→ Requirement: Your answer must contain only the lines from the one containing "Viewport: 1568px width, 388px height." through the end of the entries below, reproduced character for character.

→ Task data:
────────────────────

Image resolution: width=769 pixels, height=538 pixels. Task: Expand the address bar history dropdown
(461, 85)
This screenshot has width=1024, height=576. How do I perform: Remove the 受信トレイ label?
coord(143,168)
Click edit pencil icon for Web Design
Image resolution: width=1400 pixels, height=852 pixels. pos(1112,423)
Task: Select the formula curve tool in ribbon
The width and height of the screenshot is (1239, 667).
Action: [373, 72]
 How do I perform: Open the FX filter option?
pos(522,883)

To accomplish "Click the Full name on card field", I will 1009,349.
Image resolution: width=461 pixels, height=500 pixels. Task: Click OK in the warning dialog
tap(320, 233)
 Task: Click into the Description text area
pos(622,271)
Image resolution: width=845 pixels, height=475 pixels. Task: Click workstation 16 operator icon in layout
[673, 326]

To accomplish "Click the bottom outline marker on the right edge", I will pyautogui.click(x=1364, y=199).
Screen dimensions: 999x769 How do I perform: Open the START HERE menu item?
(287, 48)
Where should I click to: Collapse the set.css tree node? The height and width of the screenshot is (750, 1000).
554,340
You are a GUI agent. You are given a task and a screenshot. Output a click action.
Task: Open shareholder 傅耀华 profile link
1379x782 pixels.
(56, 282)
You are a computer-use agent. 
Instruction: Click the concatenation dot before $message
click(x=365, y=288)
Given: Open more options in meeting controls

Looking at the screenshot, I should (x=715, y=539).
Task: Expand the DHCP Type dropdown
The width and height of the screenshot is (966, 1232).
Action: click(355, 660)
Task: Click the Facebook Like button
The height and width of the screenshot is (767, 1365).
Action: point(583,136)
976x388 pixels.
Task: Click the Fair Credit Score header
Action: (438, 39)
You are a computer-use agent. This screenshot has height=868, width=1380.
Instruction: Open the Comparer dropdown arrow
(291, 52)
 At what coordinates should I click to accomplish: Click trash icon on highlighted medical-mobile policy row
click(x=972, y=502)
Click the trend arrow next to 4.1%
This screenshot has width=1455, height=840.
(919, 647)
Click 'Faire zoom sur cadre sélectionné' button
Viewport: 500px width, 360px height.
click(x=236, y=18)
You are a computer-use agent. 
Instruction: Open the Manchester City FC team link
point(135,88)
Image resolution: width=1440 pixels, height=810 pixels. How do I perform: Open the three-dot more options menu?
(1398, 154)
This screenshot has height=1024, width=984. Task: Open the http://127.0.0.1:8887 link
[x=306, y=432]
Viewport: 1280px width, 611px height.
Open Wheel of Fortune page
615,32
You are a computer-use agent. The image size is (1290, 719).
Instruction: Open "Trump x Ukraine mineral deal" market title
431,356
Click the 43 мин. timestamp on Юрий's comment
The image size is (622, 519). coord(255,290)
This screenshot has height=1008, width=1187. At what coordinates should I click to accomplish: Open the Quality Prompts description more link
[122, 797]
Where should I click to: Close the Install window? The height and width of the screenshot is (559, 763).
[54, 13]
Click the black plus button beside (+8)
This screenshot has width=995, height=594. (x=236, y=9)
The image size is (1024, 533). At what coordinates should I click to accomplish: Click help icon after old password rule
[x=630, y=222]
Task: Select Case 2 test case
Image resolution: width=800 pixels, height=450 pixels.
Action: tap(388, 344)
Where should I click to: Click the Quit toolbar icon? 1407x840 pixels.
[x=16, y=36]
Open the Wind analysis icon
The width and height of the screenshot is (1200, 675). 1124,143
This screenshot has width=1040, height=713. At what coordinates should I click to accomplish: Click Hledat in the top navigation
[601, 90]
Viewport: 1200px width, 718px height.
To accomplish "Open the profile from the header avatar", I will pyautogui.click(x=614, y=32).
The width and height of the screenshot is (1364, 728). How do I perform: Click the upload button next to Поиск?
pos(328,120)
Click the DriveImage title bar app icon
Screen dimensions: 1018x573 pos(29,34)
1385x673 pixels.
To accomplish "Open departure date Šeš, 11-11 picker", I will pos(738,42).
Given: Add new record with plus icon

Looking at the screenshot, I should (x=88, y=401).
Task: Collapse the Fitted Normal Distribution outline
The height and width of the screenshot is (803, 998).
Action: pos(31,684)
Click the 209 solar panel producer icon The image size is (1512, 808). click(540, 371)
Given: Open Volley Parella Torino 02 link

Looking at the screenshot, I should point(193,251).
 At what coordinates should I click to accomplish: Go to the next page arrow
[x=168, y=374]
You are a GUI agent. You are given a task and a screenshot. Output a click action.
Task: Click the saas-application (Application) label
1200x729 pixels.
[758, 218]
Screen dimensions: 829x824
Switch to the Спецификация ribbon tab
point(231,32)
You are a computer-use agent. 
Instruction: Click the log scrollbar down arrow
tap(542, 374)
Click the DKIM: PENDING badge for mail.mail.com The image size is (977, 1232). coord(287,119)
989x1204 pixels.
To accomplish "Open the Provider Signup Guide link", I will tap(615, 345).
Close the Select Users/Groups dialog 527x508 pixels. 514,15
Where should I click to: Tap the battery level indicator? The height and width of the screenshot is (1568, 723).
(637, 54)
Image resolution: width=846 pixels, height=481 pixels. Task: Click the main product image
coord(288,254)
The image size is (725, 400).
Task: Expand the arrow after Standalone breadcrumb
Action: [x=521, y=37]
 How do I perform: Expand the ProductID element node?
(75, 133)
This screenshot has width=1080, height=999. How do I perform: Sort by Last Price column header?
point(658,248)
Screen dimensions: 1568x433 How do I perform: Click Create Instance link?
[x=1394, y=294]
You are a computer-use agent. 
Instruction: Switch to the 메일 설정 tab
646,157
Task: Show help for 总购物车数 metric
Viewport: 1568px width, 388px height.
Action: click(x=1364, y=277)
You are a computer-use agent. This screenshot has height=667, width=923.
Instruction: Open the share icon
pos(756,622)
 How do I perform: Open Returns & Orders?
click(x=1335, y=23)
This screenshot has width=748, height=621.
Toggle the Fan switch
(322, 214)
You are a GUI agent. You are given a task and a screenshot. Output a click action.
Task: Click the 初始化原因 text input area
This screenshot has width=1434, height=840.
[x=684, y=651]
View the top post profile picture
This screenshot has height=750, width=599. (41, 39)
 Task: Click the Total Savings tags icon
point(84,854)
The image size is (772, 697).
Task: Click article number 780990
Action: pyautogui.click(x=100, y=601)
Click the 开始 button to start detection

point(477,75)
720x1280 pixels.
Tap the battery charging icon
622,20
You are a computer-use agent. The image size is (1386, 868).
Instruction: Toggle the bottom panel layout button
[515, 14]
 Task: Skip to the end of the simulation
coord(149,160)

────────────────────

→ Task result:
Viewport: 1568px width, 388px height.
Action: click(x=1364, y=277)
You are a computer-use agent. This screenshot has height=667, width=923.
Instruction: Open the share icon
pos(756,622)
 How do I perform: Open Returns & Orders?
click(x=1335, y=23)
This screenshot has width=748, height=621.
Toggle the Fan switch
(322, 214)
You are a GUI agent. You are given a task and a screenshot. Output a click action.
Task: Click the 初始化原因 text input area
This screenshot has width=1434, height=840.
[x=684, y=651]
View the top post profile picture
This screenshot has height=750, width=599. (41, 39)
 Task: Click the Total Savings tags icon
point(84,854)
The image size is (772, 697).
Task: Click article number 780990
Action: pyautogui.click(x=100, y=601)
Click the 开始 button to start detection

point(477,75)
720x1280 pixels.
Tap the battery charging icon
622,20
You are a computer-use agent. The image size is (1386, 868).
Instruction: Toggle the bottom panel layout button
[515, 14]
 Task: Skip to the end of the simulation
coord(149,160)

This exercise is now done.